Namoradas
Motivo não havia. Ambos eram moços, Américo Ferraz e Angela Meira, que também tinha o sobrenome do marido.
Ferraz andava casmurro. Há algum tempo estava assim. Depois de sete anos de casamento, meteu na cabeça que Angela havia arranjado um namorado, não se sabe a causa da idéia do homem simples.
Estas situações são sempre perigosas, tanto para o homem, quanto para a mulher. Precipitam chuvas inconscientes, a razão de pouco vale. A causa da desconfiança tinha um sentido, mas era incerta.
Tudo começara quando ele ouviu a mulher finalizando uma ligação telefônica com um “te amo”. Ficou arrepiado como um gato acossado por cachorro grande.
- Ama quem? - Vivi, querido. – Quem poderia ser, senão a irmã única, que praticamente foi sua mãe desde que a verdadeira havia morrido, quando eram pequenas? Lindas, as duas. Viviane era mais velha quatro anos. Recebeu de pronto ligação de Ferraz. Já havia sido prevenida pela irmã que o marido andava muito desconfiado. Sua voz confirmando que Angela havia acabado de ligar foi imediata.

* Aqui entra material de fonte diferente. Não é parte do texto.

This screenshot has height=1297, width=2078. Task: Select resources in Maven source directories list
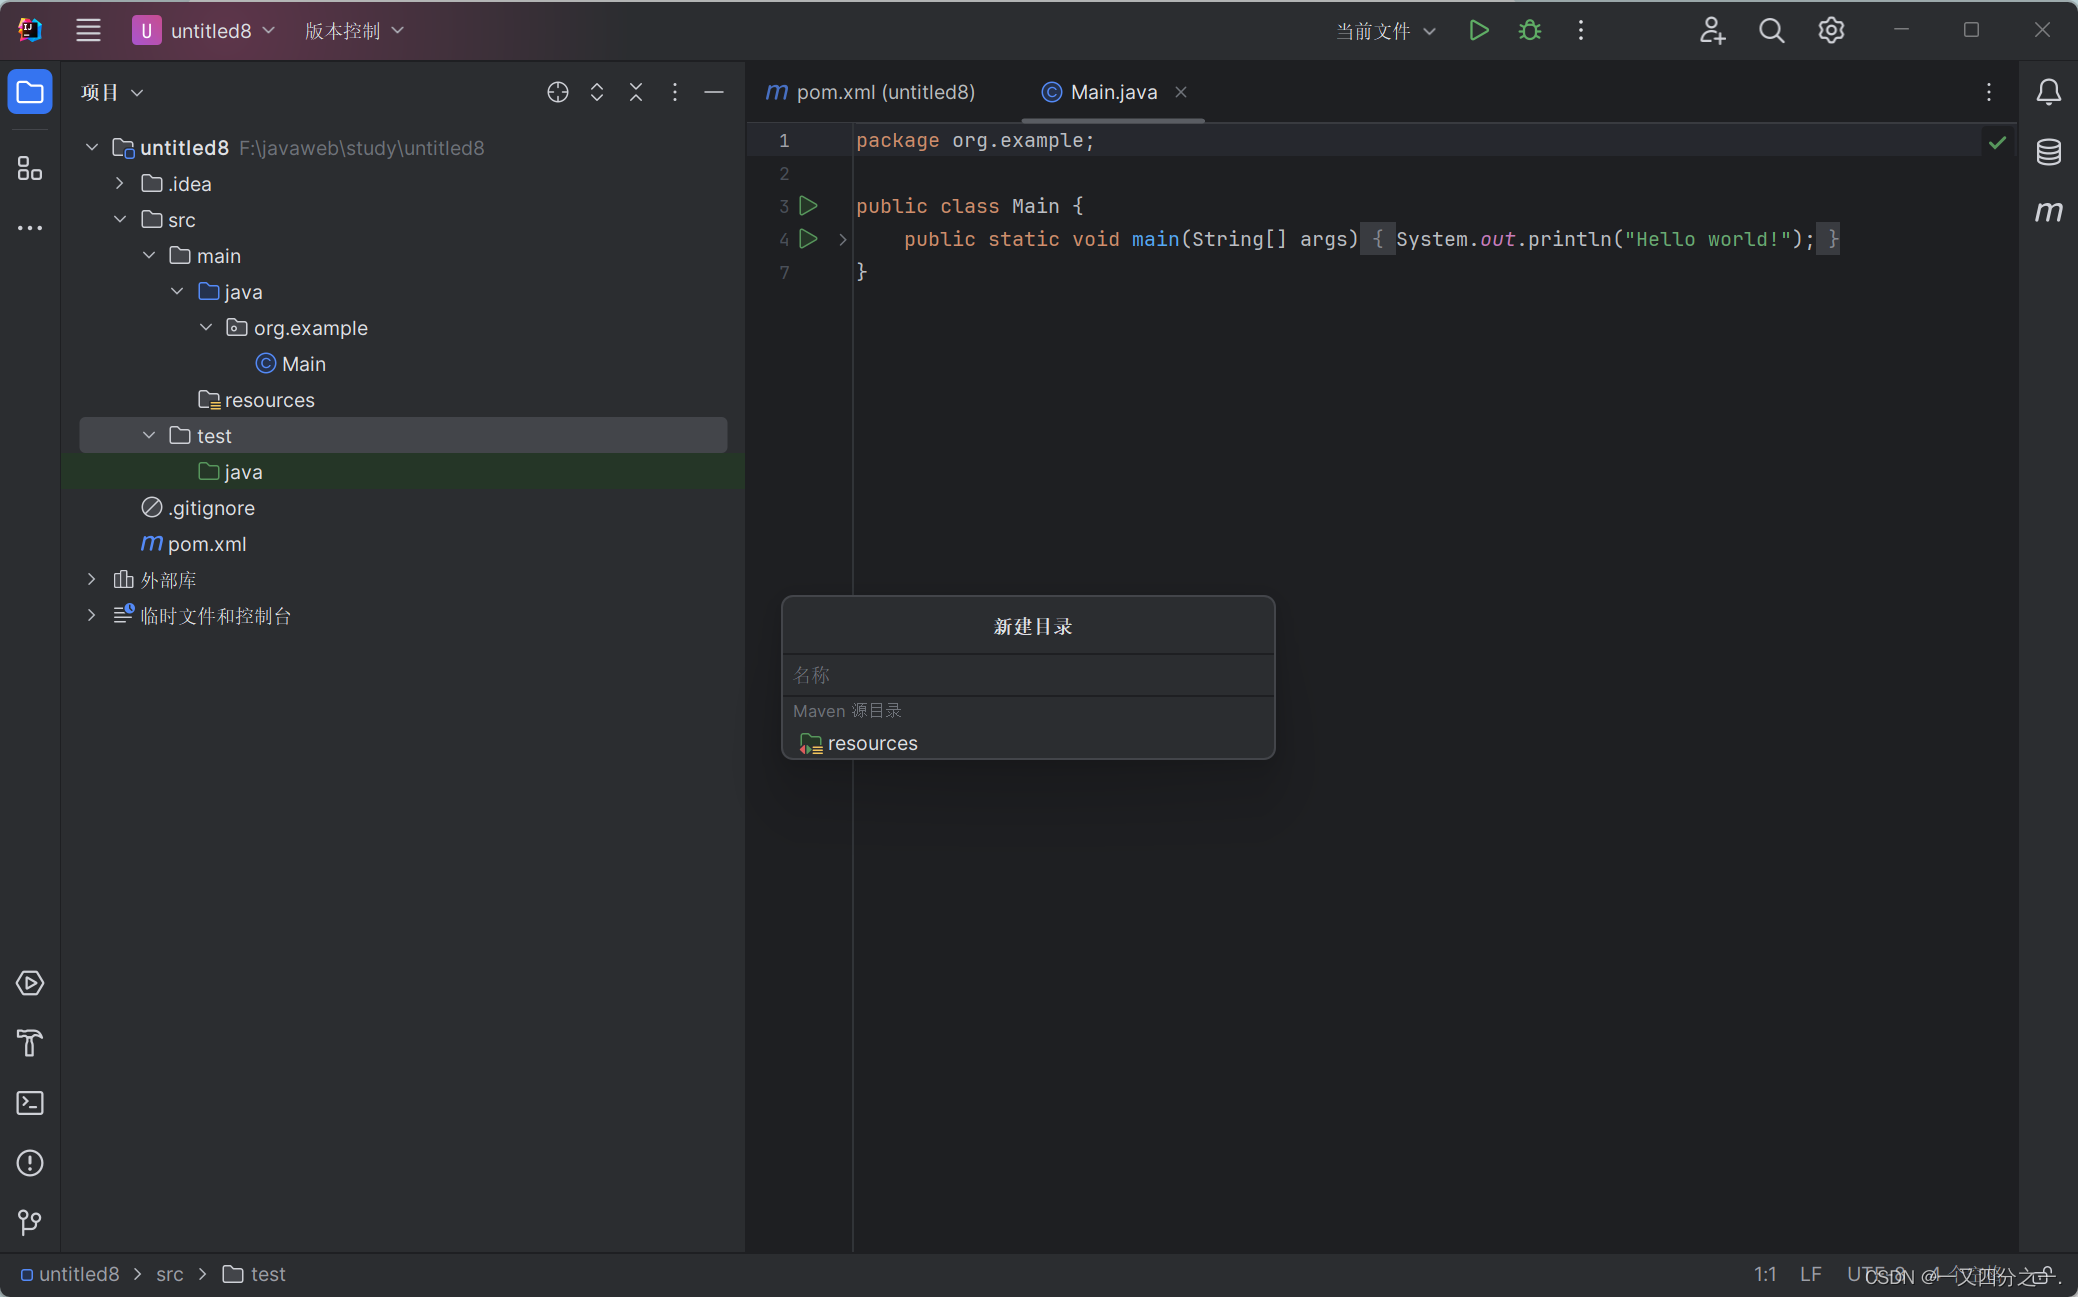[x=872, y=743]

O homem sossegou momentaneamente e ficou olhando a bela mulher que o mirava sem muita vontade. A repulsa de Angela era fácil ser notada. Cumprindo rigorosamente o seu papel, passava-se por irritada com a desconfiança do marido.
Como sempre, os pedidos de perdão, abraços e beijos, davam certa repugnância naquela mulher.
Lancharam bem. Era um dos bons hábitos que tinham. Frutas, queijo e torradas. O café era uma mistura esquisita. Meia dose do comum, e a outra de descafeinado. Evitava uma insônia ou excitação incômoda. Conversaram enquanto viam um chato programa de televisão, e foram dormir cedo, como de costume. Ela por ser professora, ele por ser militar, em início de carreira. Capitão do Exército.
Saíram cedo. O que Angela jamais poderia supor era que estava sendo seguida por um motociclista de capacete preto. Ferraz pedira a um colega de armas o excelente veículo para estas tarefas. Angela estacionou seu automóvel já passado, mas em perfeito estado e muito limpo.
Entrou em outro carro, cujos vidros escurecidos não davam para saber quem estava lá dentro. Um automóvel é presa fácil. Pouco distante, a moto estava seguindo.
Quando entraram na simpática casa de campo, onde havia uma plantação orgânica, tanto de legumes como de tomate, agrião, alface e rúcula, o local era produtivo, Ferraz saltou, esperou um tempo, conferiu sua Colt quarenta e cinco e entrou, forçando uma janela. Experiente, não foi visto pelos três lavradores. Arma em punho, disposto a matar, olhou por uma comunicação da casa, janela comum. Nua e apaixonada, Angela estava em êxtase com uma supervisora do colégio. Ele a conhecia muito bem. Guardou a arma e foi-se embora.
Para sorte dos três...
O cronista, muitas vezes, deve chocar. Sigo o conselho de Nelson Rodrigues, nosso maior dramatugo.
3 comentários:
Não entendi. O homem entra de arma em punho, disposto a matar. Desistiu e foi embora só pela axompanhante ser mulher? Nem dá uns tapas? Estranho, mas com narração que não deixa piscar, seu forte.
A teoria do imprevisto, as regras das exceções, aleatórias, alinham-se com Jorge Sader. Lembra a história do papagaio atacado pelo pitbull: o louro repetia as palavras-de-ordem do dono em comum, a fera ficou confusa, deitou, rolou, deu a pata e fingiu-se de morto...
Relato meteórico, com fecho surpreendente. Coisa de quem sabe o que faz.
Um fato que ocorre muito, mas não é divulgado. En amour, ni jamais, ni toujors.